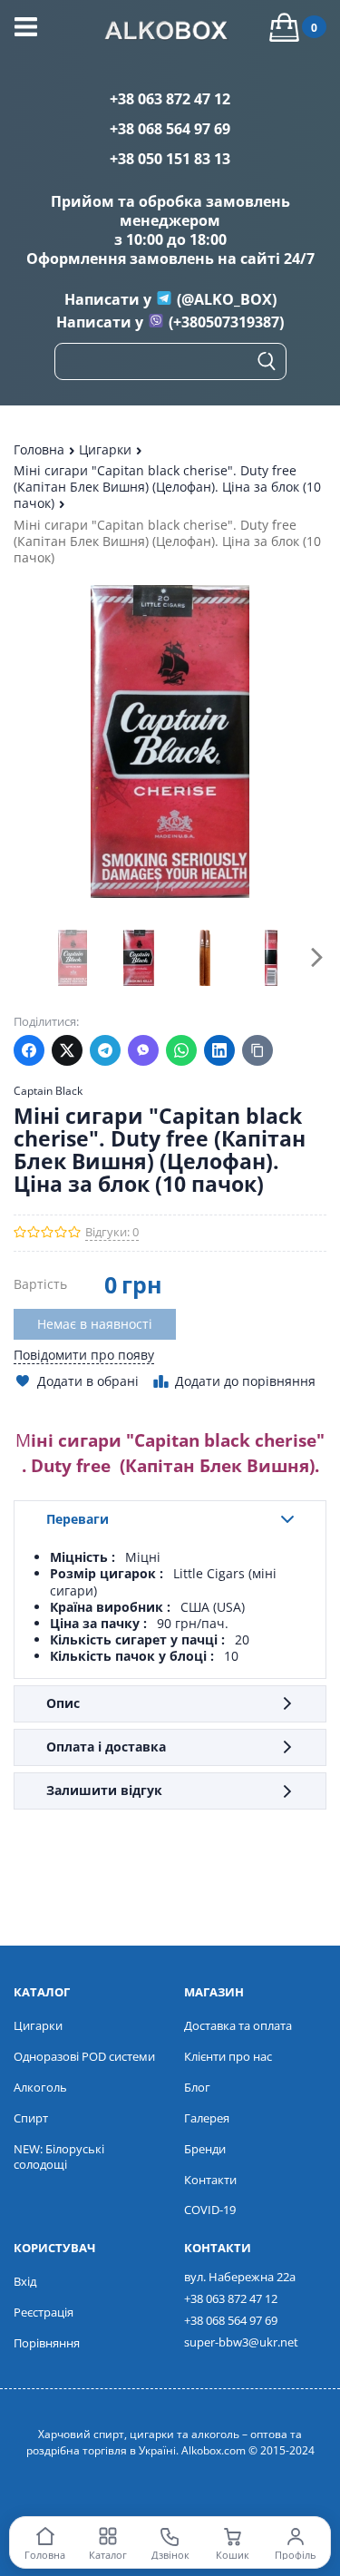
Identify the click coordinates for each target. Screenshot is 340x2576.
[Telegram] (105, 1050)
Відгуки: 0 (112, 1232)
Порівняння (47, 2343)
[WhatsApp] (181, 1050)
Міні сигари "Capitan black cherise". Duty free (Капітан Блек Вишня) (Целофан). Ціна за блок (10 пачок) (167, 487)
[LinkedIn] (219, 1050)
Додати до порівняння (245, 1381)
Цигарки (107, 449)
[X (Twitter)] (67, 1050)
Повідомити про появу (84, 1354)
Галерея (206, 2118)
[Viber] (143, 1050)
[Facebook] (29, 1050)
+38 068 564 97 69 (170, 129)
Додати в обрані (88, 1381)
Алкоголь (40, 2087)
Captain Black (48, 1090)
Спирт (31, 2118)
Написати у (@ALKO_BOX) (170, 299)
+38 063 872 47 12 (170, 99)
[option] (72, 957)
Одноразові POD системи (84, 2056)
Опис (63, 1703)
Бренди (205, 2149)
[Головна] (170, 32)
******************************
WHAT TO WORK ON — If a line above holds the string "Додати", return it as it stands.

RESULT OF THE EXERCISE —
Додати до порівняння (245, 1381)
Додати в обрані (88, 1381)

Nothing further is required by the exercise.